SHORT PROBLEM
Recast each line of the items below as a JSON list of strings, one string per line, with blank lines left out.

EXTRACTED ENTRIES

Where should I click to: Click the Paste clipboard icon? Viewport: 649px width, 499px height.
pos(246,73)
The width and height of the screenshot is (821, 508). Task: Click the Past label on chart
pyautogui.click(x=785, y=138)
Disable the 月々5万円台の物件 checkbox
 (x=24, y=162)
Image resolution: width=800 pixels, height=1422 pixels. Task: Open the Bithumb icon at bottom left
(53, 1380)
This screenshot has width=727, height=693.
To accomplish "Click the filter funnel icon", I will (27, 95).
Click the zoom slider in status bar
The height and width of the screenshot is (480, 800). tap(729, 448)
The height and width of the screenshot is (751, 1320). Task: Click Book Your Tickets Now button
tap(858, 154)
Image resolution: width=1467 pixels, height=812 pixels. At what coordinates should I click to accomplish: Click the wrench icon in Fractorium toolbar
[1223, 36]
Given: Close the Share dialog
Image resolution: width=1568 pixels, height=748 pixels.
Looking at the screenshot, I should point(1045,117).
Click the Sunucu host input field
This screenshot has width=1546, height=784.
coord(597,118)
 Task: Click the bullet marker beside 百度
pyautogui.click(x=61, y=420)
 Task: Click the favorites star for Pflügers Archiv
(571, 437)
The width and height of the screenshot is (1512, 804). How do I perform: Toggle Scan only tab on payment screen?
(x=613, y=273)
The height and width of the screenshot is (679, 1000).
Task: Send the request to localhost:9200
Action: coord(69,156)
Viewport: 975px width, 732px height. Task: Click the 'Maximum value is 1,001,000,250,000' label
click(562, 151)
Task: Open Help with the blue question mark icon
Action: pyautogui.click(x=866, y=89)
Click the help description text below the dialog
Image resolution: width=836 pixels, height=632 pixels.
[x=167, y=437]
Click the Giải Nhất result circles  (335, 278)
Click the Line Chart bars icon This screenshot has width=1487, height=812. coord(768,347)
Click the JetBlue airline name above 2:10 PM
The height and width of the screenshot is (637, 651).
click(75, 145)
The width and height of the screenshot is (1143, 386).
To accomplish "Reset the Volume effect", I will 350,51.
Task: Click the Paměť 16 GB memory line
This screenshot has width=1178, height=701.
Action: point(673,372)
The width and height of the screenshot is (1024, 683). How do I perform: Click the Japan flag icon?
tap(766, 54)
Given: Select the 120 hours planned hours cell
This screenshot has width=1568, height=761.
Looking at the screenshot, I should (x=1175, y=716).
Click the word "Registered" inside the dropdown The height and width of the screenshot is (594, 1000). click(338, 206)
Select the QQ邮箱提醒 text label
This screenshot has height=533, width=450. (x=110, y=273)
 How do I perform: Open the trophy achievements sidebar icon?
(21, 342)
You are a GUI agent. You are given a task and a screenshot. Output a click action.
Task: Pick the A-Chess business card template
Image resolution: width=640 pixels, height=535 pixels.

SOLUTION TO THE PROBLEM
[
  "Where should I click to: Click the Paste clipboard icon? Viewport: 649px width, 499px height.",
  "pos(246,73)",
  "The width and height of the screenshot is (821, 508). Task: Click the Past label on chart",
  "pyautogui.click(x=785, y=138)",
  "Disable the 月々5万円台の物件 checkbox",
  " (x=24, y=162)",
  "Image resolution: width=800 pixels, height=1422 pixels. Task: Open the Bithumb icon at bottom left",
  "(53, 1380)",
  "This screenshot has width=727, height=693.",
  "To accomplish \"Click the filter funnel icon\", I will (27, 95).",
  "Click the zoom slider in status bar",
  "The height and width of the screenshot is (480, 800). tap(729, 448)",
  "The height and width of the screenshot is (751, 1320). Task: Click Book Your Tickets Now button",
  "tap(858, 154)",
  "Image resolution: width=1467 pixels, height=812 pixels. At what coordinates should I click to accomplish: Click the wrench icon in Fractorium toolbar",
  "[1223, 36]",
  "Given: Close the Share dialog",
  "Image resolution: width=1568 pixels, height=748 pixels.",
  "Looking at the screenshot, I should point(1045,117).",
  "Click the Sunucu host input field",
  "This screenshot has width=1546, height=784.",
  "coord(597,118)",
  " Task: Click the bullet marker beside 百度",
  "pyautogui.click(x=61, y=420)",
  " Task: Click the favorites star for Pflügers Archiv",
  "(571, 437)",
  "The width and height of the screenshot is (1512, 804). How do I perform: Toggle Scan only tab on payment screen?",
  "(x=613, y=273)",
  "The height and width of the screenshot is (679, 1000).",
  "Task: Send the request to localhost:9200",
  "Action: coord(69,156)",
  "Viewport: 975px width, 732px height. Task: Click the 'Maximum value is 1,001,000,250,000' label",
  "click(562, 151)",
  "Task: Open Help with the blue question mark icon",
  "Action: pyautogui.click(x=866, y=89)",
  "Click the help description text below the dialog",
  "Image resolution: width=836 pixels, height=632 pixels.",
  "[x=167, y=437]",
  "Click the Giải Nhất result circles  (335, 278)",
  "Click the Line Chart bars icon This screenshot has width=1487, height=812. coord(768,347)",
  "Click the JetBlue airline name above 2:10 PM",
  "The height and width of the screenshot is (637, 651).",
  "click(75, 145)",
  "The width and height of the screenshot is (1143, 386).",
  "To accomplish \"Reset the Volume effect\", I will 350,51.",
  "Task: Click the Paměť 16 GB memory line",
  "This screenshot has width=1178, height=701.",
  "Action: point(673,372)",
  "The width and height of the screenshot is (1024, 683). How do I perform: Click the Japan flag icon?",
  "tap(766, 54)",
  "Given: Select the 120 hours planned hours cell",
  "This screenshot has width=1568, height=761.",
  "Looking at the screenshot, I should (x=1175, y=716).",
  "Click the word \"Registered\" inside the dropdown The height and width of the screenshot is (594, 1000). click(338, 206)",
  "Select the QQ邮箱提醒 text label",
  "This screenshot has height=533, width=450. (x=110, y=273)",
  " How do I perform: Open the trophy achievements sidebar icon?",
  "(21, 342)",
  "You are a GUI agent. You are given a task and a screenshot. Output a click action.",
  "Task: Pick the A-Chess business card template",
  "Image resolution: width=640 pixels, height=535 pixels."
]